A federal judge ruled Friday that a Guantánamo Bay detainee would continue to be force-fed while legal proceedings continue over his treatment at the prison camp.
Late last week, Judge Gladys Kessler issued a temporary restraining order to stop Guantánamo personnel from forcibly extracting detainee Abu Wa’el Dhiab from his cell and inserting feeding tubes through his nostril to keep him alive. Dhiab, a Syrian national, has been refusing food and water to protest his indefinite imprisonment without charges in Guantánamo Bay since 2002.
In her latest ruling, however, Kessler said that to keep Dhiab alive, the force feedings, which have been criticized by human rights activists as abusive, would have to continue. Kessler noted that Dhiab had signaled a willingness to be fed in more humane conditions at the Guantánamo Bay hospital before the Defense Department refused to make that concession.
“If he could have been enterally fed in that manner, it would have then been possible to litigate his plea to enjoin certain practices used in his force feedings in a civilized and legally appropriate manner,” Kessler said in her ruling. “The Department of Defense refused to make these compromises.”
Kessler wrote that the agency’s position had forced the court to make “an anguishing Hobson’s choice” — either allow Dhiab to die or inflict “great pain and suffering” on him through continued feedings through his protest.
“The court simply cannot let Mr. Dhiab die,” the ruling read.
As proceedings continue in this unprecedented lawsuit against the Obama administration regarding the treatment of hunger-striking Guantánamo detainees, the judge also set a schedule for when secret videos of the force-feedings and other documents must be turned over to the court and Dhiab’s lawyers.
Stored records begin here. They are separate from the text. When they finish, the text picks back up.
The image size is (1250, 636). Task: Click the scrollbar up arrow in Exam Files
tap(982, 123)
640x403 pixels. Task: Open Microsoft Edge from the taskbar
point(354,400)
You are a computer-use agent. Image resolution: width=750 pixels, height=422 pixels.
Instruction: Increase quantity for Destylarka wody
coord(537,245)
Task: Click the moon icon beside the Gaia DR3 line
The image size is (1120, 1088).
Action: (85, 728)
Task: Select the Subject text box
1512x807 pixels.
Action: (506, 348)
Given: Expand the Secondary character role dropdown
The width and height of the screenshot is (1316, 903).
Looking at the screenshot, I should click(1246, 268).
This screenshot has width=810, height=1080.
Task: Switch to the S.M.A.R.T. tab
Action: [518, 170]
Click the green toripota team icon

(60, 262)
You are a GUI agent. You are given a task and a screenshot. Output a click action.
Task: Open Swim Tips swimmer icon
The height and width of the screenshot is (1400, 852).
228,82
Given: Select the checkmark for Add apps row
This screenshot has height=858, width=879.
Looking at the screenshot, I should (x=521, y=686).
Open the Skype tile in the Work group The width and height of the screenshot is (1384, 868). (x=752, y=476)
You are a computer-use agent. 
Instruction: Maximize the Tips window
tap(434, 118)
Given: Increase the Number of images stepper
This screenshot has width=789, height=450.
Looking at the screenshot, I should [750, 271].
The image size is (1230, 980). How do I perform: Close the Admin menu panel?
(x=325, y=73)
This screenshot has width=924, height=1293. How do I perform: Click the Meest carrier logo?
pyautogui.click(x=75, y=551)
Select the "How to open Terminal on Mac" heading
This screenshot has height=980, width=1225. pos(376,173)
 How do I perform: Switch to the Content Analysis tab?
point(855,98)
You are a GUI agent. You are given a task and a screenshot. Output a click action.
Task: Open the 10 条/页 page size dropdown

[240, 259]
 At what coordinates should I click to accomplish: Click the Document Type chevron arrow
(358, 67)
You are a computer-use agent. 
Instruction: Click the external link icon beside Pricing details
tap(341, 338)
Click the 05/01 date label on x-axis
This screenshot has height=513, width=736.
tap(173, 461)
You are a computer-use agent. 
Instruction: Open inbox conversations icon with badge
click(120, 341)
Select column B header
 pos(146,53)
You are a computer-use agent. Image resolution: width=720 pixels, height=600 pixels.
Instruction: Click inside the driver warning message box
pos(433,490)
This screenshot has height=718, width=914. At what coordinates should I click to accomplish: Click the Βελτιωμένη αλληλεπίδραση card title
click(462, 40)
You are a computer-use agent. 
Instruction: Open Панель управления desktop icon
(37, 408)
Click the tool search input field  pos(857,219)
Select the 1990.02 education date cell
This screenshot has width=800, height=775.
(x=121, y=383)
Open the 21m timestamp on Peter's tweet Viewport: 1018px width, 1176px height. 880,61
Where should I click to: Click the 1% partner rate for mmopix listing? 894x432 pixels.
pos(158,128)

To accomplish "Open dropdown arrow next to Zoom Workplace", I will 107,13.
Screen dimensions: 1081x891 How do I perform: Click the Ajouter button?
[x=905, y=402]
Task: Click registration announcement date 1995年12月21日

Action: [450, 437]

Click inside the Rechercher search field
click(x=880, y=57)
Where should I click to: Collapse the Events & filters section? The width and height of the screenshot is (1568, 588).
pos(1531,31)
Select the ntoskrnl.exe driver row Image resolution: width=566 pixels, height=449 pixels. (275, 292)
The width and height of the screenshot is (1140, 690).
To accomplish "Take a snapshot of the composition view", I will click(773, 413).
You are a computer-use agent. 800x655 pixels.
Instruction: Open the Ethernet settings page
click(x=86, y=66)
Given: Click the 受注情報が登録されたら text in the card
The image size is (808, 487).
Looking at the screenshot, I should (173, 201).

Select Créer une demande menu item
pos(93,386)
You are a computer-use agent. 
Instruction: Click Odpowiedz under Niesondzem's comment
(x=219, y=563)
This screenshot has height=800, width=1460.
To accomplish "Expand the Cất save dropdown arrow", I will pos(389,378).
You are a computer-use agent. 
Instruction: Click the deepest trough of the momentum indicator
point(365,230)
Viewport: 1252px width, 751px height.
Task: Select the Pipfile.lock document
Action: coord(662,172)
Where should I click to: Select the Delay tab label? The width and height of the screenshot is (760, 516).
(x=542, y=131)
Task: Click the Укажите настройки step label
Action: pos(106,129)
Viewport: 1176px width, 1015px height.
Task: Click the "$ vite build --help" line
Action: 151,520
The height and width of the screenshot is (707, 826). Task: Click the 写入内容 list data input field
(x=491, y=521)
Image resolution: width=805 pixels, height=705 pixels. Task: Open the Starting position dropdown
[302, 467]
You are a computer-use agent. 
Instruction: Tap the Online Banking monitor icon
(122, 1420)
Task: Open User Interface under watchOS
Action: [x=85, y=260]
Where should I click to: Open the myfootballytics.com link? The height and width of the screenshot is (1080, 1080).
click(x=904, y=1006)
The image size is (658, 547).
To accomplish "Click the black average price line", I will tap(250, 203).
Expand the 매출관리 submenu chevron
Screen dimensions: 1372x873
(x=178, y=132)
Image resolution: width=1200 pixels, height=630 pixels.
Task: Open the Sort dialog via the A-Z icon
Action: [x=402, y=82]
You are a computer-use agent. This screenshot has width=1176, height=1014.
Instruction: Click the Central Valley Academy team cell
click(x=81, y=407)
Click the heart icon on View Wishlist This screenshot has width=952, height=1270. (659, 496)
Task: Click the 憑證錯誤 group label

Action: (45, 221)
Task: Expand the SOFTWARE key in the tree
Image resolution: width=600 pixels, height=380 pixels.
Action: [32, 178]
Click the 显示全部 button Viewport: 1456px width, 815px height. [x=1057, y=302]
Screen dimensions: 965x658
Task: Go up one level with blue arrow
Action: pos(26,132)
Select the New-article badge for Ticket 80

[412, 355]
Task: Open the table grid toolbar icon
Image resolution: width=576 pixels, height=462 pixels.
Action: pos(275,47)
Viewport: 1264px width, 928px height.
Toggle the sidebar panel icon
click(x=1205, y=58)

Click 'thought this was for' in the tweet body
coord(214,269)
The government must hand over to lawyers dozens of videotapes of Dhiab being removed from his cell, strapped in a restraint chair and force-fed by June 13 — videos that the Defense Department had not acknowledged had existed before last week, according to The Guardian. It will be the first time someone other than a government official will be allowed to view the tapes.
Officials must also submit to the judge, by June 10, Dhiab’s full medical records from 2013 – when hunger strikes hit their peak at Guantánamo Bay – and a listing of all forced-cell extraction and force-feeding protocols. The next hearing for the lawsuit has been set for June 16.